RECORDS FOR THE EXERCISE START
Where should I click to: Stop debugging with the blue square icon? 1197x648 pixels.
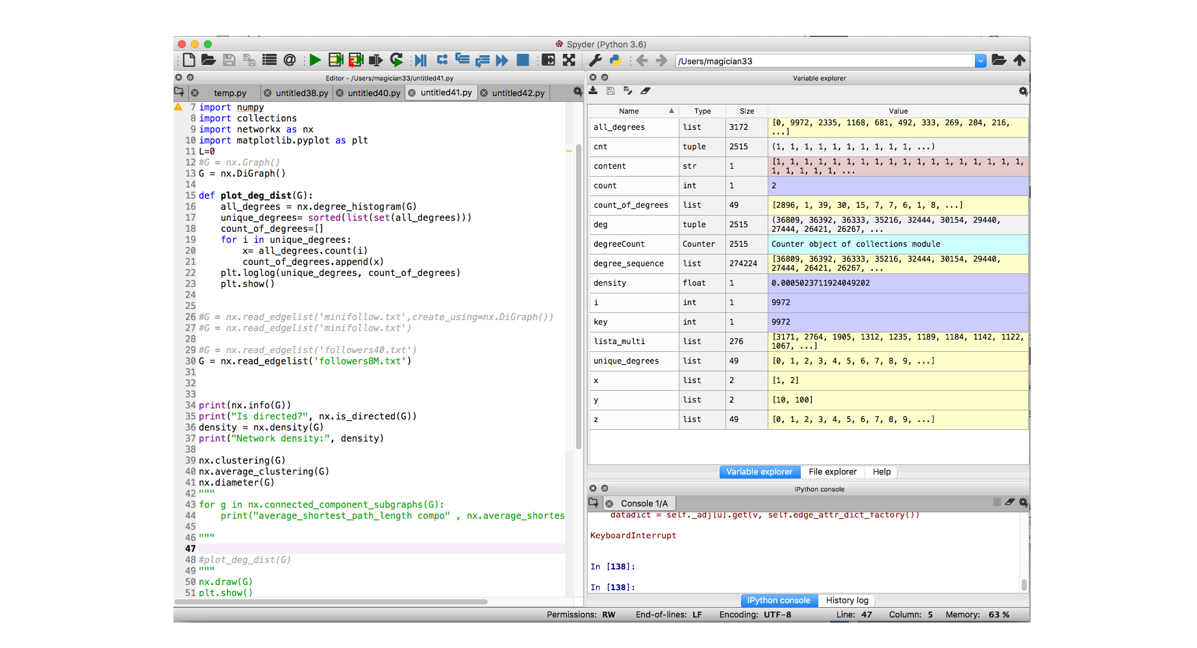coord(522,60)
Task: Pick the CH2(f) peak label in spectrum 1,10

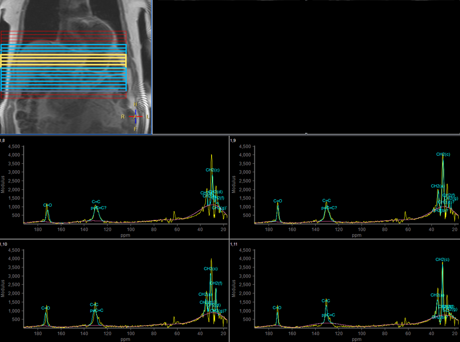Action: click(216, 283)
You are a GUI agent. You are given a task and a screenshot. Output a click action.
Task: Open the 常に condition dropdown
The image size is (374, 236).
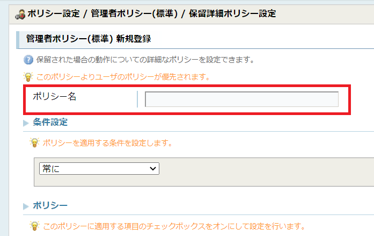[99, 168]
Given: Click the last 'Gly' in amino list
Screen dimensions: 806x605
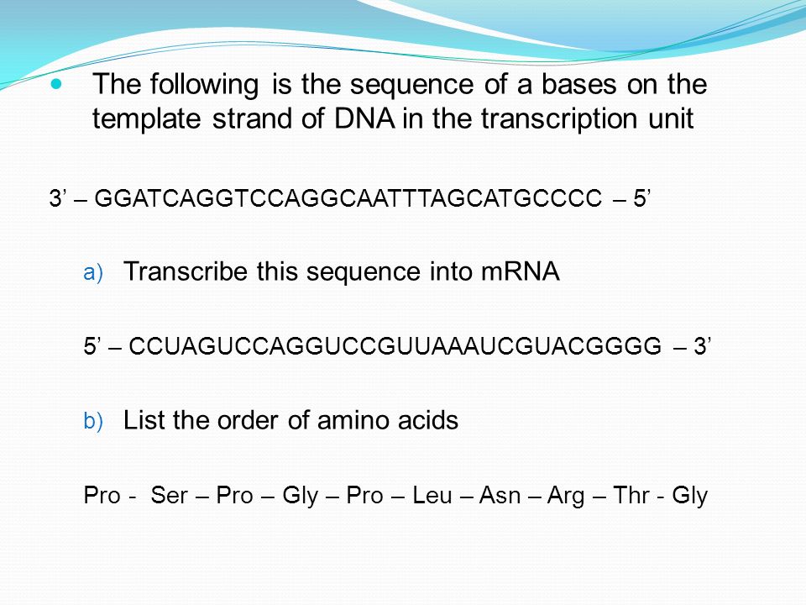Looking at the screenshot, I should (x=690, y=496).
RECORDS FOR THE EXERCISE END
-- WORK ITEM --
Give back exactly the lines from the line with "The image size is (374, 236)." through the final line of the entries above, and keep pictures out of the copy.

-- ANSWER --
The image size is (374, 236).
[99, 168]
Given: Click the last 'Gly' in amino list
Screen dimensions: 806x605
Looking at the screenshot, I should (x=690, y=496).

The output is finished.